:: Your instructions ::
Count the lines in the data below that contain the string "width". Reply with the number alone.

* start Data for the task *

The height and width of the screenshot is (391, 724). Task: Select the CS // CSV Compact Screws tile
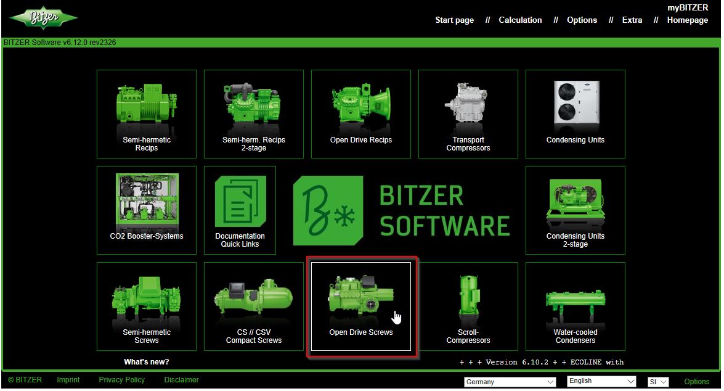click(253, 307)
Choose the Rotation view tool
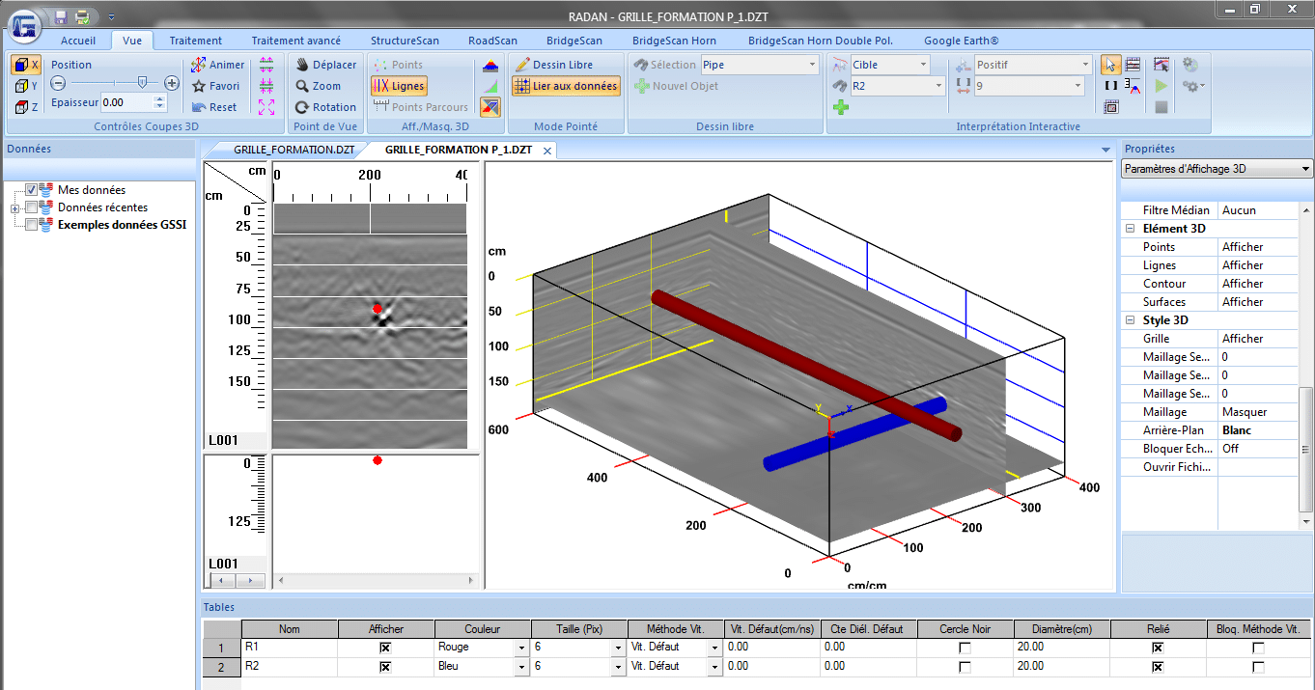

* end Data for the task *
* start Data for the task *

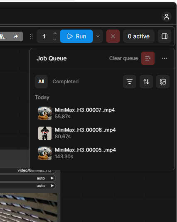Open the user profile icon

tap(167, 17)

* end Data for the task *
* start Data for the task *

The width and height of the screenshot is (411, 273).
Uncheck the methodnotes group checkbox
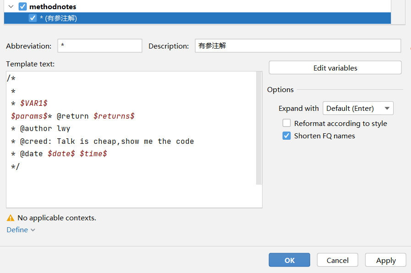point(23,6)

* end Data for the task *

:: Finished answer ::
2